See that guy in the long white coat trying to elbow his way into the fracas so he can get a word with Hammerin’ Hank? That’s Sager.
Some, like Sports Illustrated‘s Peter King, have sent Sager well wishes hoping for him to find peace. I say, respectfully and with apologies to those who have no use for coarse language, fuck that. Not because I don’t wish Craig Sager peace. Of course I do. It’s just that the peace can come later. Right now, it’s time to fight.
- If you’re still interested in the navel-gazing: I took a little time off from this here web space because, in short, real life got in the way. I’ll keep the details vague except to say that it had something to do with a gentleman in whose testicles I once resided and who I quite like. Our beloved Cleveland sports seemed awful dumb in comparison, loathe as I am to downplay the significance of earth-shaking happenings like the Cavs taking another dump in Miami or the Browns looking in vain for a shiny new signal-caller. (Or maybe one that’s picked up a few dings over the years.)
The real-life things have gotten a bit better, so here I am.
At risk of being too nihilistic, I’ve looked upon most sports-related things over the past week or so with a general attitude of, so what? This crap doesn’t matter. When something borderline serious pops up, sports really do strike me as the dumbest goddamn thing in the world. That’s what’s great about them, I suppose — we need an escape from our actual existence, the further removed the better — but it can also make one wonder if 1,200 words really need to be spilled on the Cavs’ lack of collective joy or some such topic. I don’t, it should be said, at all begrudge anyone who does such a thing. Lord knows I’ve worn out a keyboard writing about dumb things in the past.

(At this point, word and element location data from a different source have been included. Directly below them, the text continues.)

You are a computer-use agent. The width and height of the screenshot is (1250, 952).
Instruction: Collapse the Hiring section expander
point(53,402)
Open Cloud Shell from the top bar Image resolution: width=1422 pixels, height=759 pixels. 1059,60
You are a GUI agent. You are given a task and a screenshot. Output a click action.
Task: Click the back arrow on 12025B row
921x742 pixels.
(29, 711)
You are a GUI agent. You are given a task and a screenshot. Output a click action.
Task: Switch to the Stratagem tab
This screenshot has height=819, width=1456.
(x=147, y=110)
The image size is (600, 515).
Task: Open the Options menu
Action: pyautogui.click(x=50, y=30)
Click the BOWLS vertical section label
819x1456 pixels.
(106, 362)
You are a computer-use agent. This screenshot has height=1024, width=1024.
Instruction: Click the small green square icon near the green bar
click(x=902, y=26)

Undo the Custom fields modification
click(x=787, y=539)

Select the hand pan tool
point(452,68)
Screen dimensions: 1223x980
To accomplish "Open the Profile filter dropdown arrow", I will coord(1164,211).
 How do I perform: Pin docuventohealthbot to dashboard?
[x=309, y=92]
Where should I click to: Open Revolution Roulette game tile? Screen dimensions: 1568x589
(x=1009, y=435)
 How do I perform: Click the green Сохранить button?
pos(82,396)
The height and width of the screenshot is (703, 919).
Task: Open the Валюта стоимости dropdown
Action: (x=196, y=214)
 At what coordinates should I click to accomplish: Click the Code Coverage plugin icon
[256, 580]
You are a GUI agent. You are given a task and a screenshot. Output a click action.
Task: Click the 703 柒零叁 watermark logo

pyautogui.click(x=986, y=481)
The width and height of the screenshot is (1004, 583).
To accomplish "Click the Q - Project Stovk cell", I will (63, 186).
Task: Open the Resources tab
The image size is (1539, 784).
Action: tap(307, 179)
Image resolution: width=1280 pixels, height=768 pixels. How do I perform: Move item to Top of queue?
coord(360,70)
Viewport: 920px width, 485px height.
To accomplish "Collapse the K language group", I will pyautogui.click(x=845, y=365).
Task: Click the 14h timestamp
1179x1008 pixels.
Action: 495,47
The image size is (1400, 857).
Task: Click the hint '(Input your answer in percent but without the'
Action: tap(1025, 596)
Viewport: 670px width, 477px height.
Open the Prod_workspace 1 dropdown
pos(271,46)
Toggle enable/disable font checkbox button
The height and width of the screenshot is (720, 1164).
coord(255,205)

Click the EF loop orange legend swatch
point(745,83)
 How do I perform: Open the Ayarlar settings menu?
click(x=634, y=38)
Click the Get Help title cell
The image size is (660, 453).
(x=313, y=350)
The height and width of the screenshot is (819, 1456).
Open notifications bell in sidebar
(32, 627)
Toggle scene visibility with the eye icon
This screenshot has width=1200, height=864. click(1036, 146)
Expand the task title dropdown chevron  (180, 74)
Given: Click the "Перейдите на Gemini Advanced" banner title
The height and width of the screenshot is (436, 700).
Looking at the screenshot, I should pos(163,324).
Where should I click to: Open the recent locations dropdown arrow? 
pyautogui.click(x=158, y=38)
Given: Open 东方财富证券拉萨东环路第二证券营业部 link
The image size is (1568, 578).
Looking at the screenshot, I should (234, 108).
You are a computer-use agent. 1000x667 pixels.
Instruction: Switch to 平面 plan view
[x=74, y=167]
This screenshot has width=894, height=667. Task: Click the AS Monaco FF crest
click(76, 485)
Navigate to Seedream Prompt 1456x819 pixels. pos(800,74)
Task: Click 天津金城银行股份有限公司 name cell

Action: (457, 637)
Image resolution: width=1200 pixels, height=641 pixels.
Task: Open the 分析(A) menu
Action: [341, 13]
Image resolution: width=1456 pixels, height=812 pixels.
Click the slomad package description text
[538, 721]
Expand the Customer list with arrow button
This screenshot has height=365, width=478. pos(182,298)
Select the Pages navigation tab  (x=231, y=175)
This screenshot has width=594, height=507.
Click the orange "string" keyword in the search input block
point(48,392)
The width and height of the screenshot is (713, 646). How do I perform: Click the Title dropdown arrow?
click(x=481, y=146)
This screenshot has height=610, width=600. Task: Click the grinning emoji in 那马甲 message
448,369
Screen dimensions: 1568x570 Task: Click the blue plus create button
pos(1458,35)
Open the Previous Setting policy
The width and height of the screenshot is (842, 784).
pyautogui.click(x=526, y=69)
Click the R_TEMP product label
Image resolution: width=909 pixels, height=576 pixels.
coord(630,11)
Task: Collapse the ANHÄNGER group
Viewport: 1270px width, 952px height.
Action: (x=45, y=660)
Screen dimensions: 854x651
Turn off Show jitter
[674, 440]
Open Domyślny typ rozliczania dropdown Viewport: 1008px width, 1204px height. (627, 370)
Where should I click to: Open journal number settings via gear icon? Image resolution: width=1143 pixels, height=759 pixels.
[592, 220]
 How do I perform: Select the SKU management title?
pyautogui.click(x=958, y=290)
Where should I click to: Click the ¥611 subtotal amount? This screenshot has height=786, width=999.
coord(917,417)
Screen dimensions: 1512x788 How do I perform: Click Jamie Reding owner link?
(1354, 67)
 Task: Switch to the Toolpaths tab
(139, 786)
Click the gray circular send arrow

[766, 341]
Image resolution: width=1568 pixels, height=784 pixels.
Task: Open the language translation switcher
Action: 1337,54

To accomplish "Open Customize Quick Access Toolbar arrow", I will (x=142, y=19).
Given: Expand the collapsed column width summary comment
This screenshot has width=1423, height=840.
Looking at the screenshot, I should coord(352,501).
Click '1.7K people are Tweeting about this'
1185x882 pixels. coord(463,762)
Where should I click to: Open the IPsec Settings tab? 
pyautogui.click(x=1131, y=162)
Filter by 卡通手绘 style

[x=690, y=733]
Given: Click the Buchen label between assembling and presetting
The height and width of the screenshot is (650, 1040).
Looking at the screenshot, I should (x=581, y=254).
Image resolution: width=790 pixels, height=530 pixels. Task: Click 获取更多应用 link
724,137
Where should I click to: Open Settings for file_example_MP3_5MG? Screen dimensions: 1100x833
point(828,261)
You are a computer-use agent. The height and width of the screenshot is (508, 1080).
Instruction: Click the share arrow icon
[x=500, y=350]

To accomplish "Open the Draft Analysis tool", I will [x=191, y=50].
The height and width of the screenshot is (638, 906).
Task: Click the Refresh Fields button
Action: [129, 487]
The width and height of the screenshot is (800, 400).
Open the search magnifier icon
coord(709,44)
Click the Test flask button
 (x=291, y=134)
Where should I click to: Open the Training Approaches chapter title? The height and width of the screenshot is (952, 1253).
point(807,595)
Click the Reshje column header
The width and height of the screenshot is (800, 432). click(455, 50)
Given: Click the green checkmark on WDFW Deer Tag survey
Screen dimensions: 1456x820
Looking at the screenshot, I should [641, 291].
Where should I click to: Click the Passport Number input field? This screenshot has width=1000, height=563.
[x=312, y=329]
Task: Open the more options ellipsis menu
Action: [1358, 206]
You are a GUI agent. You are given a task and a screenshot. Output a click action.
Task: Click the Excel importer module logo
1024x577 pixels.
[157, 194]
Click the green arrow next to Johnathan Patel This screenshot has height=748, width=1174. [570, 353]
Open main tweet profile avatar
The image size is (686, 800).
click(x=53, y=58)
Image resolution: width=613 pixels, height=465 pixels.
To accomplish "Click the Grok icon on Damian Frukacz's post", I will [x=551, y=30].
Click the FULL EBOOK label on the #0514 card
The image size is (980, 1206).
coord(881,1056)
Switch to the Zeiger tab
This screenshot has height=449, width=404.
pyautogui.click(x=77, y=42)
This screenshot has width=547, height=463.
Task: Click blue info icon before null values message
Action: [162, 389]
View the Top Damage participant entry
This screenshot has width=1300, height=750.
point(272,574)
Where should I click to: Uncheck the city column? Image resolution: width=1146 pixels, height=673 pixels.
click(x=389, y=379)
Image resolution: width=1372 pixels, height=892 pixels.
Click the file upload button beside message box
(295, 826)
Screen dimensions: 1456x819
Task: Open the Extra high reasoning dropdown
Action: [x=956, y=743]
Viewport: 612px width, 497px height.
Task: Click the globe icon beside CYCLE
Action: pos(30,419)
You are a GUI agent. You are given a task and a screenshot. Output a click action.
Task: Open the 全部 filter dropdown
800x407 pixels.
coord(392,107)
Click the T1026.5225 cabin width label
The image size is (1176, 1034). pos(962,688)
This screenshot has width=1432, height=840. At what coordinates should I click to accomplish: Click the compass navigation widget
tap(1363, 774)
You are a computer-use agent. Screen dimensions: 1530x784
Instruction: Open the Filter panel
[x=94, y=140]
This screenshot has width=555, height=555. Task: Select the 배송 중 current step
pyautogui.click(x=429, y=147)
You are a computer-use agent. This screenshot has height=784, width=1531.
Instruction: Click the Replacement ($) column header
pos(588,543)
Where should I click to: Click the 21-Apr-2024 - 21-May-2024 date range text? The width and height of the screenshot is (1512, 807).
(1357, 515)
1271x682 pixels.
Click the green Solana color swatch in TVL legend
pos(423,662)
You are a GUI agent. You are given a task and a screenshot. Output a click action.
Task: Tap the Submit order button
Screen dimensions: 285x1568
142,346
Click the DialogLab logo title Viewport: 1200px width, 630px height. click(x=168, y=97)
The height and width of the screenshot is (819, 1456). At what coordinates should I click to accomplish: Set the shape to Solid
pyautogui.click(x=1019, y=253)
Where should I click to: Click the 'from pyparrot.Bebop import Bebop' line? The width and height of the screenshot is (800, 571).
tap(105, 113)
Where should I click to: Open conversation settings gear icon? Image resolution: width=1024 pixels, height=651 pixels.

[this is the part where my attention turned to Craig Sager.] [↩]
7 Comments
Best wishes to your Dad (and Craig Sager)
Sager is one of the people that has made my life exponentially better even though I have never met the man. The sheer joy he brings to everything he does is just wonderful to the point that those around him cannot help but be pulled into it.
Obviously, sports are meaningless because, as Keynes said, in the long run we’re all dead. But damn if it can’t be one fine daily lubricant to reduce the friction of real life.
On the other hand, it’s a medication that’s way more effective if well-played, entertaining, or at least written about well. And speaking of which, welcome back, my man. Thanks for lubing us up again.
The fact that we’re all dead in the end doesn’t make sports (or anything else) meaningless. Or maybe it does? I really wasn’t paying attention during that part of the orientation.
My best friend had AML. Not a day goes by that I don’t think of her. Basically had to live in a hospital “clean room”. Cancer sucks. Thoughts are with Mr. Sager.